WHAT THE EXERCISE ASKS: Repeat each entry word for word. Leave any images out of the copy.

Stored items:
--*--

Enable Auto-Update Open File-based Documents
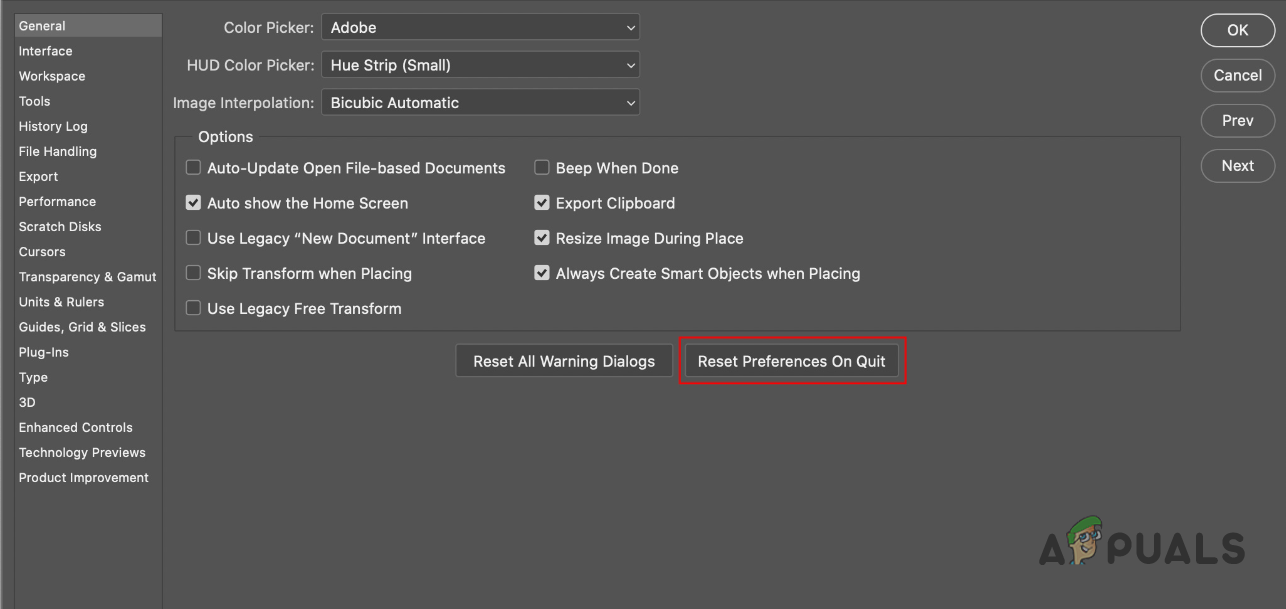Screen dimensions: 1286x609 coord(193,167)
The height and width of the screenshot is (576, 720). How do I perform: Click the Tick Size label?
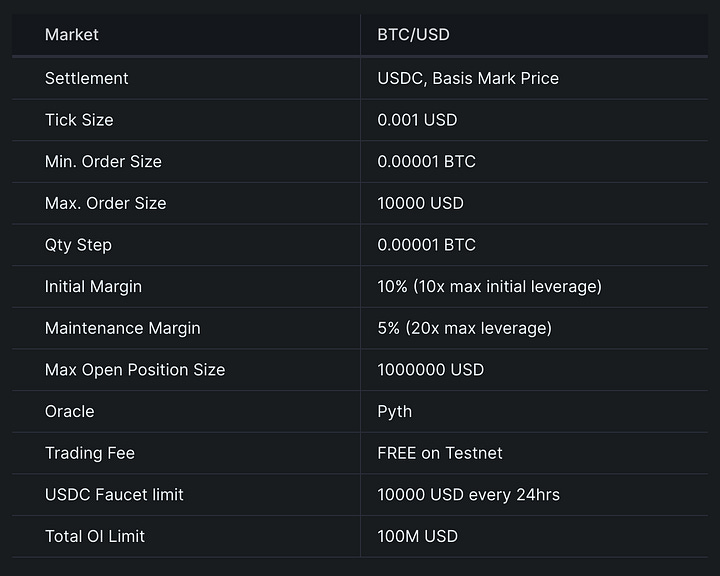point(79,120)
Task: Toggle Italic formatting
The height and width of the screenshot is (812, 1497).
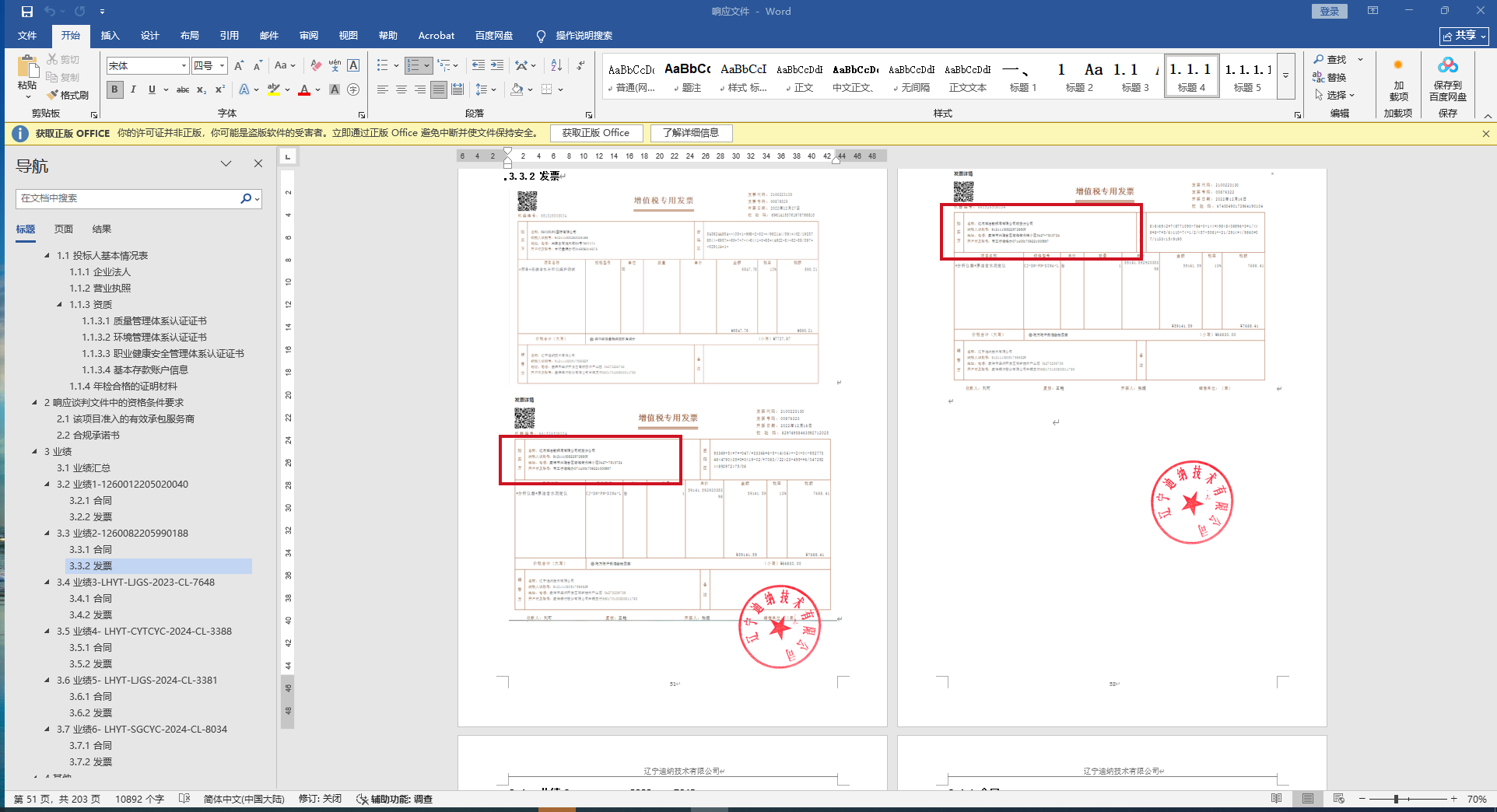Action: coord(133,89)
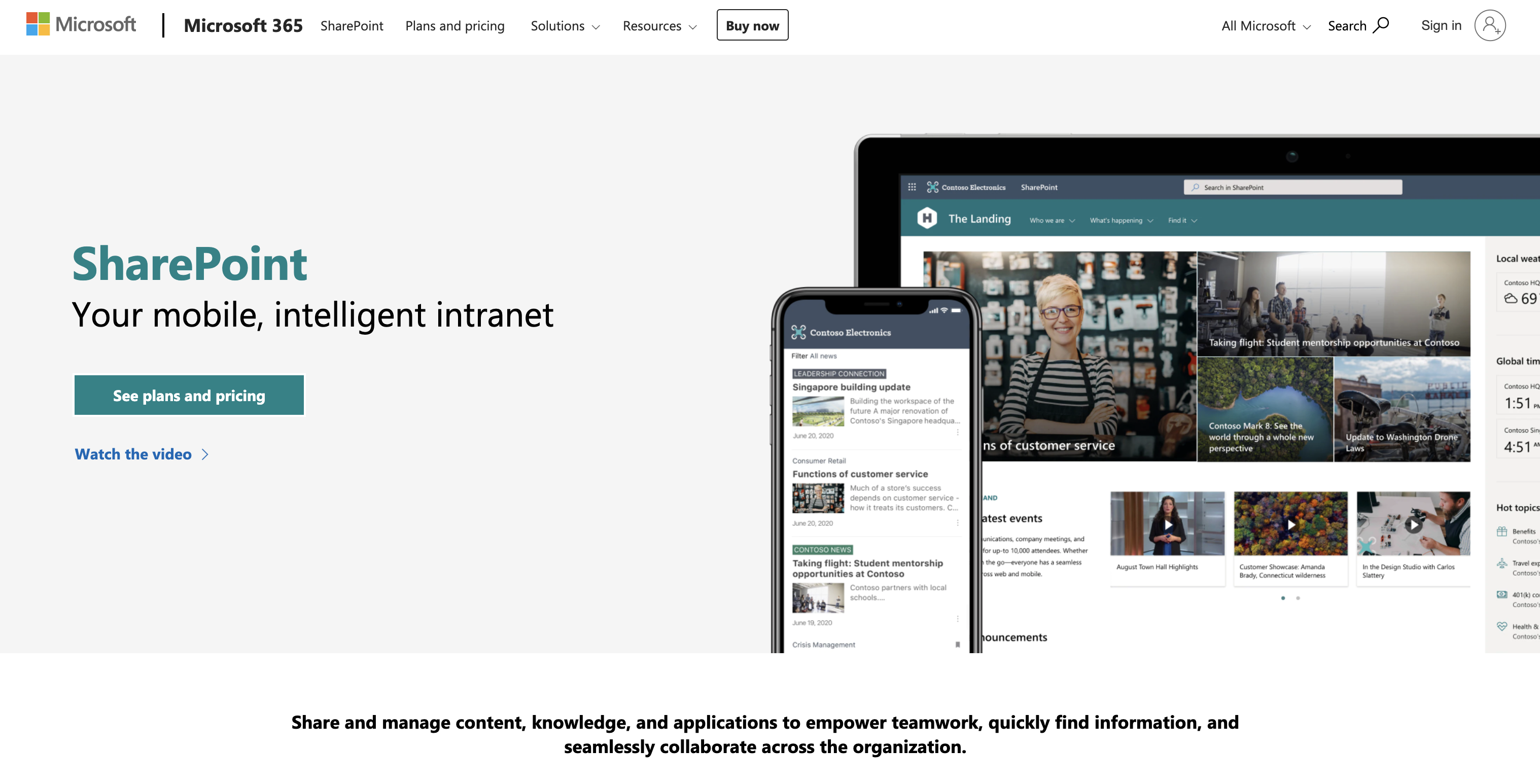Click the Contoso Electronics SharePoint icon
The height and width of the screenshot is (784, 1540).
click(x=930, y=187)
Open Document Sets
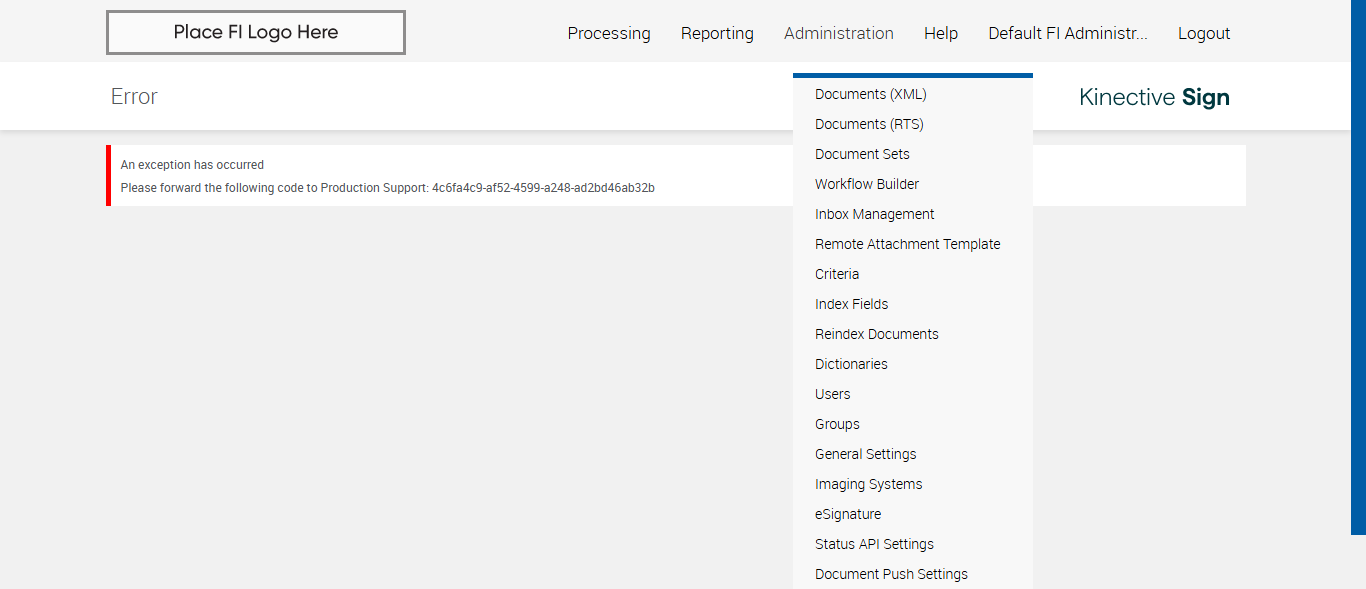This screenshot has width=1366, height=589. pyautogui.click(x=862, y=154)
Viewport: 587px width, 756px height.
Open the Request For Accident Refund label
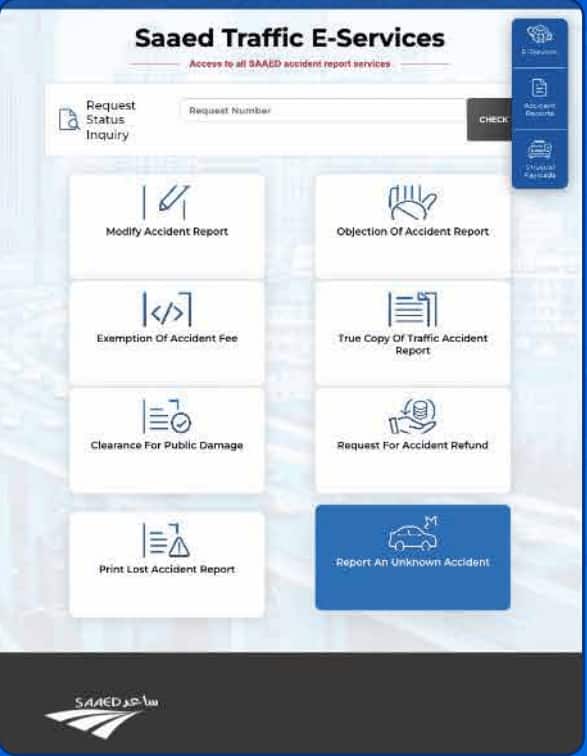(x=412, y=445)
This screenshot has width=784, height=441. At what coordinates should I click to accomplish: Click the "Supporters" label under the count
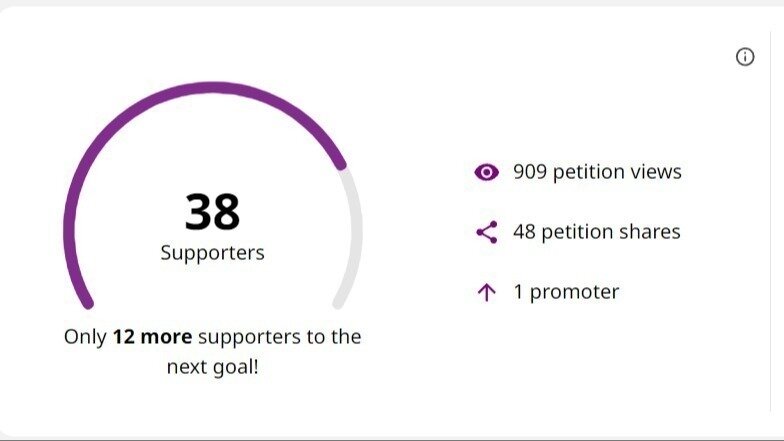212,253
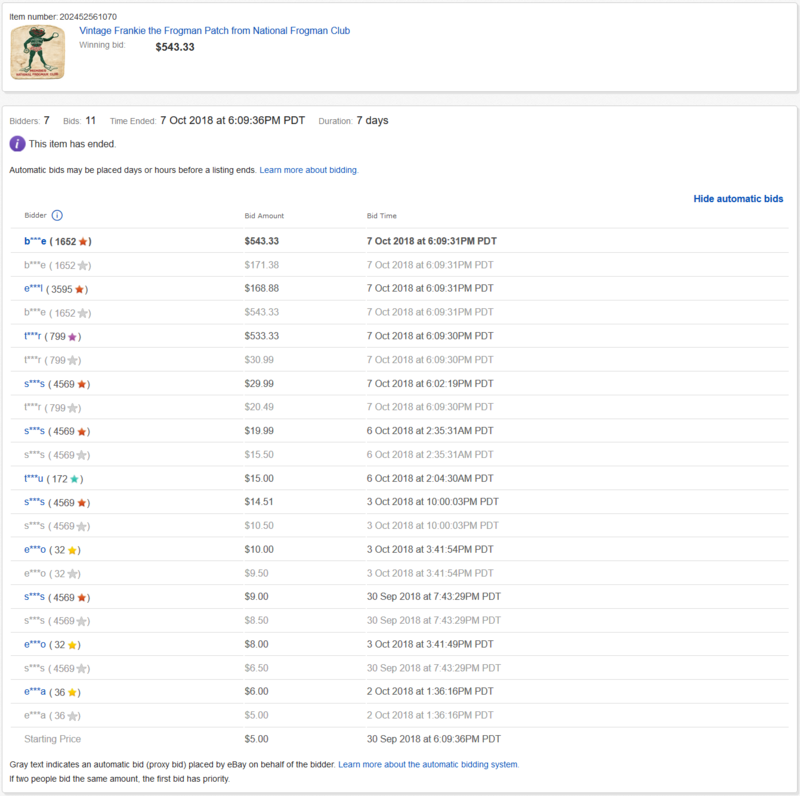This screenshot has width=800, height=796.
Task: Click the Frogman patch thumbnail image
Action: [39, 53]
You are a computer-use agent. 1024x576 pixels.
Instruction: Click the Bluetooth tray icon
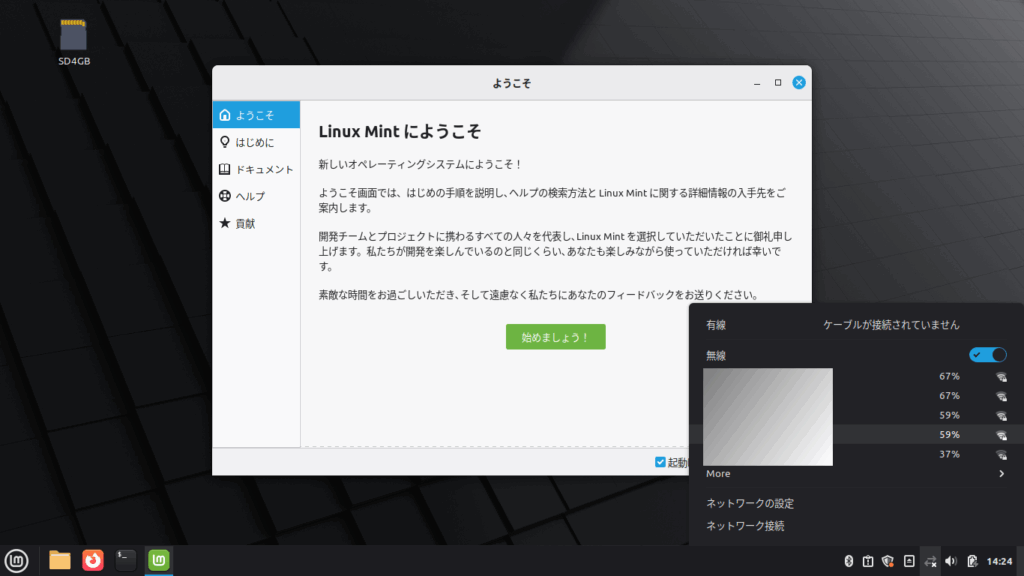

--*--

TASK SOLUTION:
Enable Auto-Update Open File-based Documents
Screen dimensions: 1286x609 coord(193,167)
The height and width of the screenshot is (576, 720). How do I perform: Click the Tick Size label?
point(79,120)
Task: Toggle Italic formatting
The height and width of the screenshot is (812, 1497).
Action: coord(133,89)
Click the Contoso Electronics SharePoint icon
The height and width of the screenshot is (784, 1540).
click(x=930, y=187)
Open Document Sets
This screenshot has width=1366, height=589. pyautogui.click(x=862, y=154)
Viewport: 587px width, 756px height.
Open the Request For Accident Refund label
(x=412, y=445)
This screenshot has width=784, height=441. At what coordinates should I click to accomplish: Click the "Supporters" label under the count
212,253
This screenshot has width=800, height=796.
Task: Click the Frogman patch thumbnail image
Action: [39, 53]
You are a computer-use agent. 1024x576 pixels.
Instruction: Click the Bluetooth tray icon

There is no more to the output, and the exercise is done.